In a recent essay in Inside Higher Ed, Eric R. White, associate dean for advising emeritus at Pennsylvania State University and former president of NACADA, called upon his colleagues to begin to re-imagine a new model for academic advising, one that takes into account the realities that higher education will inevitably confront in the coming years. As with the shift to on-line teaching this spring, academic advising also had to pivot to relying upon online communication forms. White argues that such a shift was almost “second nature” to many, given that in recent years “academic advising was one of the first higher education endeavors to embrace technology as a way to supplement its work.”

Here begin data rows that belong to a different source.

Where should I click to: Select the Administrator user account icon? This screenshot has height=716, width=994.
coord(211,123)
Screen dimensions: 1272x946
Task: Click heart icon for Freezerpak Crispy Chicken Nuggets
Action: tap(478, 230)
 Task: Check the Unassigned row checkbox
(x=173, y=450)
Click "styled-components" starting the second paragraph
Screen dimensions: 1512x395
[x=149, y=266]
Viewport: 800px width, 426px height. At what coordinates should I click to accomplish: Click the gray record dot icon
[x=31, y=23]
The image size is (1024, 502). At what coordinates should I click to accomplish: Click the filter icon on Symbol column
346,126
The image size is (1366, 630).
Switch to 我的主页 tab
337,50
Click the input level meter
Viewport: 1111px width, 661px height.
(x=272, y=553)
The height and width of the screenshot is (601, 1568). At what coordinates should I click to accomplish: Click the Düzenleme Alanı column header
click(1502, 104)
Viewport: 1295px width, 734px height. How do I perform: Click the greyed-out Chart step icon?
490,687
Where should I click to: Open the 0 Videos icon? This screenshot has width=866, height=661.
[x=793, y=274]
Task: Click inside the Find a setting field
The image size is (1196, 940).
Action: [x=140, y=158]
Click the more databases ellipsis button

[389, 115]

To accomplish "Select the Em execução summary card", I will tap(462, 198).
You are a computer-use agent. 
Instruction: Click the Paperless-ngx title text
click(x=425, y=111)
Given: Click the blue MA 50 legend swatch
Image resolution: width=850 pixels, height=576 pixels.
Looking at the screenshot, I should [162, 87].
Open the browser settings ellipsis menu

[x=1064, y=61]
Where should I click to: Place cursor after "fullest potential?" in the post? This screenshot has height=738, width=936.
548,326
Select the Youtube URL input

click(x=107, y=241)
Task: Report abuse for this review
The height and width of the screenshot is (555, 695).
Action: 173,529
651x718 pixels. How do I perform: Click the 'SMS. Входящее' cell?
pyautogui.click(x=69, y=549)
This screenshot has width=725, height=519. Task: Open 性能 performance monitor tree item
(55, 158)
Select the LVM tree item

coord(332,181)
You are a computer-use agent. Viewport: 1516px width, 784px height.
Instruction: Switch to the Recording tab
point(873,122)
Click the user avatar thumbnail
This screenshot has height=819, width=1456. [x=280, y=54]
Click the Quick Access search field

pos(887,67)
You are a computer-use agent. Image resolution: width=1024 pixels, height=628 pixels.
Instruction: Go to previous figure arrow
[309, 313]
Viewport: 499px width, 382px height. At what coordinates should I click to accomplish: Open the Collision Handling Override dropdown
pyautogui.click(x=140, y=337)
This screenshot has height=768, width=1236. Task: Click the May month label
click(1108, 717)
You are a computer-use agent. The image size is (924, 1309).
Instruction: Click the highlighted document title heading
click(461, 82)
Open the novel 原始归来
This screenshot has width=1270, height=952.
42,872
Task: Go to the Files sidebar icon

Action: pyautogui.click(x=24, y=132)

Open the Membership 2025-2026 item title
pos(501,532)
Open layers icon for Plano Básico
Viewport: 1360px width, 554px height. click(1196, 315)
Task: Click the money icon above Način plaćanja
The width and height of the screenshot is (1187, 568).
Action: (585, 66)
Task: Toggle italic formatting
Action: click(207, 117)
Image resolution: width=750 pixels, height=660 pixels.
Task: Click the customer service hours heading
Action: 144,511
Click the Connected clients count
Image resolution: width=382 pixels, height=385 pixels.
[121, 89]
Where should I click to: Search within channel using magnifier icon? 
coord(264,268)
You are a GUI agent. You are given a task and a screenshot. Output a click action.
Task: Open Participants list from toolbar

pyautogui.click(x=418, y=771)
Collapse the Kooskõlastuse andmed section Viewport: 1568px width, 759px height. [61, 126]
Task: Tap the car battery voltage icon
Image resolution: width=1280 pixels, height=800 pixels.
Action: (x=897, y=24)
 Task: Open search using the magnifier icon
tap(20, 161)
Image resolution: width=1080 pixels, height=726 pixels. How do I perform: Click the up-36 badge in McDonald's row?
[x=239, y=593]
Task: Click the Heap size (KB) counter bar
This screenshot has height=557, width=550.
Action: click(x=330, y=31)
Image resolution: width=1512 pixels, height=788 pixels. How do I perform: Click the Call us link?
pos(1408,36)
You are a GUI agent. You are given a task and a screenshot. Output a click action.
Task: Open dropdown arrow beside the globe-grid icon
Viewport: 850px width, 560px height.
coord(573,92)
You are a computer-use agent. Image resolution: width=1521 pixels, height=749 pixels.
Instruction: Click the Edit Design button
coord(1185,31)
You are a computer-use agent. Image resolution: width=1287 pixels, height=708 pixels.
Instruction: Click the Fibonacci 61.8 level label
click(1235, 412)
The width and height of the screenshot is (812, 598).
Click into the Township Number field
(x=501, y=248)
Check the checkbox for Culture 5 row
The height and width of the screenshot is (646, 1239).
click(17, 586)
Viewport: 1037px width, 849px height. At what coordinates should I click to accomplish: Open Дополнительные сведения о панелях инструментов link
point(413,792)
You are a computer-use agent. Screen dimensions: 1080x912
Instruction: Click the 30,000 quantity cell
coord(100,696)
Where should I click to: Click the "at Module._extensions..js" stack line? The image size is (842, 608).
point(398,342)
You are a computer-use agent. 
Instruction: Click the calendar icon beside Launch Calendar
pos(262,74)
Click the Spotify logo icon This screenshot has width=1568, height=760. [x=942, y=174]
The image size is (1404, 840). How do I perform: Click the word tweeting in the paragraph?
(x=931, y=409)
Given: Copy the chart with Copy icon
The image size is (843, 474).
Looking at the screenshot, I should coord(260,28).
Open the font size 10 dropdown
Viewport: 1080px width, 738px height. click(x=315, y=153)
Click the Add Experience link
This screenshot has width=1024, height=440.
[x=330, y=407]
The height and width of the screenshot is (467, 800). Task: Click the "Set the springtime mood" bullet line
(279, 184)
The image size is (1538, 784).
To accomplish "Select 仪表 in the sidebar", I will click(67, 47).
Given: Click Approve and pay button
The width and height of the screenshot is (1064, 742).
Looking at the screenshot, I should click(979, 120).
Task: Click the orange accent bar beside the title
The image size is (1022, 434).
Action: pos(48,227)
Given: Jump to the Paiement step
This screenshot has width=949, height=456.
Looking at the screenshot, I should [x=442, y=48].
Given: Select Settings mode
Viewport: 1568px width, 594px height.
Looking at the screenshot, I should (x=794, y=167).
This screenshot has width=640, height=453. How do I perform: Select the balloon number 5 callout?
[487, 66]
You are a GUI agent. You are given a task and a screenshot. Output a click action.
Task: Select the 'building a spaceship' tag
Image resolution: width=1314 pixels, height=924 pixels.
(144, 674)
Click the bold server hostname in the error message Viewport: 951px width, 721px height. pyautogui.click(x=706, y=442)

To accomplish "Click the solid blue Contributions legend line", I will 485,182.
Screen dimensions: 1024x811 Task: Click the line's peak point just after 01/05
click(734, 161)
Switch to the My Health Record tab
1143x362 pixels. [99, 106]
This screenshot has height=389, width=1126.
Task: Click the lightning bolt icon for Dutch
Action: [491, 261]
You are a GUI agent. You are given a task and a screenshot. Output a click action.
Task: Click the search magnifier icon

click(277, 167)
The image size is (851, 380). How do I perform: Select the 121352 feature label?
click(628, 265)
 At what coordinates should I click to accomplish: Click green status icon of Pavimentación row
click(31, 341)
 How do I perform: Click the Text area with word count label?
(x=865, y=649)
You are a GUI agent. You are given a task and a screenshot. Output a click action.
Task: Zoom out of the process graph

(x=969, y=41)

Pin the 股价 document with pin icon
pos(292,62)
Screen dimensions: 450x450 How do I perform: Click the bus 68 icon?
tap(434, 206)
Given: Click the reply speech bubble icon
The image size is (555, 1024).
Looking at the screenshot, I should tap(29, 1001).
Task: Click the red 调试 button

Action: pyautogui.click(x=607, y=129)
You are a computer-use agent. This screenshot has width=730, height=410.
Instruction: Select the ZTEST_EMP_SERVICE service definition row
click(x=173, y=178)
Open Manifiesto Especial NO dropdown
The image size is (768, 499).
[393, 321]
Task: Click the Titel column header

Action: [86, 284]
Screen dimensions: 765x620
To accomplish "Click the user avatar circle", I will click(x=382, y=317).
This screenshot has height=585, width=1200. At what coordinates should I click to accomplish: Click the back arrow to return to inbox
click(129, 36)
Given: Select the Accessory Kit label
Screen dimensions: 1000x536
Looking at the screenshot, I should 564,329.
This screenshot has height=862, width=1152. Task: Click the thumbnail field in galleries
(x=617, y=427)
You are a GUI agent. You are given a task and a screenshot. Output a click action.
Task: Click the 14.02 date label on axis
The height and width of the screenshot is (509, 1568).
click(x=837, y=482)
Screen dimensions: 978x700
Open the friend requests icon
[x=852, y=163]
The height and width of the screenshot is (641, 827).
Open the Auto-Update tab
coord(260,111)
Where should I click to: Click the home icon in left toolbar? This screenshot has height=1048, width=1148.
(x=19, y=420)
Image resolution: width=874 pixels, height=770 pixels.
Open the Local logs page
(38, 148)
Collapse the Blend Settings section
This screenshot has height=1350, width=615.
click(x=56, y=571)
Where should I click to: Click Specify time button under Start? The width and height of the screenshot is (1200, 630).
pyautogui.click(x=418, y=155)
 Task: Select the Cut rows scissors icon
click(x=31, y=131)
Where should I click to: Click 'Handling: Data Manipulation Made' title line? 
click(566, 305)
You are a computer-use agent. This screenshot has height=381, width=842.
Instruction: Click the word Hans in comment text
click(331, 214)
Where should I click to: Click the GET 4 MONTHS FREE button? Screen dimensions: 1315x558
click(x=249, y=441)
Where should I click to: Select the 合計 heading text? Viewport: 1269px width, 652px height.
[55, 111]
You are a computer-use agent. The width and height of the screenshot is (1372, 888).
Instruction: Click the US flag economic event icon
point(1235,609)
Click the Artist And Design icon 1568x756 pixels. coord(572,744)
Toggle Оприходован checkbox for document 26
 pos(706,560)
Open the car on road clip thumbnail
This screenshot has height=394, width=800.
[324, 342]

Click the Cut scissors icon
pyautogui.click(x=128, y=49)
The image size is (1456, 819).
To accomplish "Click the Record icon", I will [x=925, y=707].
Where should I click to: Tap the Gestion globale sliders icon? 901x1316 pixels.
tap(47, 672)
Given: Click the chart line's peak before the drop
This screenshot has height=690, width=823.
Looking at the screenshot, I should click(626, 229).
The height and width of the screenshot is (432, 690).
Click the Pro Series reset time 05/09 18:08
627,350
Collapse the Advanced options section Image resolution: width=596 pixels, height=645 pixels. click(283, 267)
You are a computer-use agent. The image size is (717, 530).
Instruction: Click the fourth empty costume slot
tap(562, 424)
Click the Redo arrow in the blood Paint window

The sanguine picture White paints may not align with the reality for many advisors this spring. Being comfortable with online technology is one thing but getting students to respond to offers for help and support is another. During a NetVUE-sponsored Zoom gathering in April, people described texting with individual students as an effective way to simply inquire about how they were doing, their family situation, and overall well-being. At another meeting, Student Affairs administrators described the importance of getting in touch with every student over those initial weeks of anxiety, bewilderment, and grief—an “all hands on deck” endeavor. I came away from those Zoom meetings reaffirmed about the passion and commitment of NetVUE colleagues from across the country. Even in a state of exhaustion, they operate from a deep sense of calling; they are “nimble” because they know how to stay connected to fundamentals.